Another dash of karmic justice hit when Milo attempted to defend his statements by saying that he, as a victim of sexual assault, felt he could say whatever he wanted on the subject. This guy carried a mattress around at his Columbia University appearance, mocking the student who did the same in protest of the administration’s handling of her sexual assault. Give me a break. You don’t get to terrorize victims, then claim you are one.

Even PewDiePie, YouTube’s golden boy who’s made millions from mostly gaming-related videos, was smacked down for one of his videos featuring two men holding a “death to all Jews” sign. PewDiePie, whose real name is Felix Kjellberg, lost a deal with Disney and was reprimanded by YouTube over the statements, which were first noticed by the Wall Street Journal.
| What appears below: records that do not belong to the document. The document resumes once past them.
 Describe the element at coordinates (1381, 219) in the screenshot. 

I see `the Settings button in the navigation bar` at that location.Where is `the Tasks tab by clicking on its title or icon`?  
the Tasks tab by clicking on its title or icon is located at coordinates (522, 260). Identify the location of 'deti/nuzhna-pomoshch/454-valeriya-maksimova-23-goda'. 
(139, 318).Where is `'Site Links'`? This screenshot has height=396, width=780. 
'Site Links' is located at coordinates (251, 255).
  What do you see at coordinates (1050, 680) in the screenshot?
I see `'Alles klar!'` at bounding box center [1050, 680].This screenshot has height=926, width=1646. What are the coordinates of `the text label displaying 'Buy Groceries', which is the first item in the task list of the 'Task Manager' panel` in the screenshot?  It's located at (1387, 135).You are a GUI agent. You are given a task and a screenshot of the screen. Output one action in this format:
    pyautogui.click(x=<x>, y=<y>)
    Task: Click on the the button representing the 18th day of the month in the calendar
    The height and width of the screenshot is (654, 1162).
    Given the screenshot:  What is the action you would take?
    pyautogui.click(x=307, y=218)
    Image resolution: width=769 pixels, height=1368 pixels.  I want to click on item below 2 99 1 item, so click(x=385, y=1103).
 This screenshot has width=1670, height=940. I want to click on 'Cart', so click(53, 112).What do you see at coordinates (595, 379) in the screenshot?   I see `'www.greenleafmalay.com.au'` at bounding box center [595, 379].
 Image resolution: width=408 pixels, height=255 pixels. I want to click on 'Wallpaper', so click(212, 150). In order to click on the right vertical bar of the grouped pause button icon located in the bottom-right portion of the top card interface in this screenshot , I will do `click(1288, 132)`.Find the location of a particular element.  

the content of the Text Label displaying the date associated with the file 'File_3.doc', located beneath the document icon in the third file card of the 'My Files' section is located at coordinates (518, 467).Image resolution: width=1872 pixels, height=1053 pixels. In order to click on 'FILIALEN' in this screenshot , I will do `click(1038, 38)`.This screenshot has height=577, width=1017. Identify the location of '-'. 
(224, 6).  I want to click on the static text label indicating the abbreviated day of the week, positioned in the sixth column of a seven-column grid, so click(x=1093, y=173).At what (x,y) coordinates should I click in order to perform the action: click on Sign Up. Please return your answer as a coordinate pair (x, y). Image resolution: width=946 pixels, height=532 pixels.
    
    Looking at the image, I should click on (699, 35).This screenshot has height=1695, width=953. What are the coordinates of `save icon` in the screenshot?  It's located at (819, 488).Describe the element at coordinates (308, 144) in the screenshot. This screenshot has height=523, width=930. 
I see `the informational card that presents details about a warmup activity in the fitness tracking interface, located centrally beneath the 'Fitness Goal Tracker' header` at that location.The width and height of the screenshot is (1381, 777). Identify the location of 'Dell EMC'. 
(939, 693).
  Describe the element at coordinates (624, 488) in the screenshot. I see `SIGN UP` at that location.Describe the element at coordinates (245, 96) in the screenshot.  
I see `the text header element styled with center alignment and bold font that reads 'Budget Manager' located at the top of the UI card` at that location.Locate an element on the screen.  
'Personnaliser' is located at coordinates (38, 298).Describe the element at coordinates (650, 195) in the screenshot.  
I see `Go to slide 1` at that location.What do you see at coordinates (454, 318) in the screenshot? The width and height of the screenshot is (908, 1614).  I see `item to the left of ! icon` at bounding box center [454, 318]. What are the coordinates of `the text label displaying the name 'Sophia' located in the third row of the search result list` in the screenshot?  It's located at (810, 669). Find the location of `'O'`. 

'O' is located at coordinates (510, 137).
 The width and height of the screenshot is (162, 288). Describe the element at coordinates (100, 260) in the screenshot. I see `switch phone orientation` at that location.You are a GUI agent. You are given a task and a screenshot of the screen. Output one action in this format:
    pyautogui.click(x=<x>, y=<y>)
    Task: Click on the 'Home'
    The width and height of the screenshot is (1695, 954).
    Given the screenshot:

PewDiePie is far from the only gaming YouTuber doing things like this, but Kjellberg and Milo both learned a hard fact: There are different rules for branching out of your online bubble into mainstream success. Unless, I guess, you are the president.

But cutting down the most visible trolls isn’t enough. We have to do more to stop younger generations from rising into their place. Many of Milo’s most devoted followers are men ages 18-22. I have noticed more and more “TrumpArmy69” names popping up in my “League of Legends” queues. A whole new crop of mostly young men are growing up in a world reverting to a lack of consequences for their online actions. In fact, they may even see trolling as a vehicle to success.

I am not sure what the answer is. Parental supervision, I imagine, is the best remedy. But I am not a parent, so I can’t really say how easy or common that is. I have long been in favor of some sort of mandatory online etiquette course in high school, given the damage to yourself and others you can do while plugged in.

Maybe there’s no clear answer. But we do, however, need to make consistent strides, or I’ll be writing columns like this every week. And no one wants that.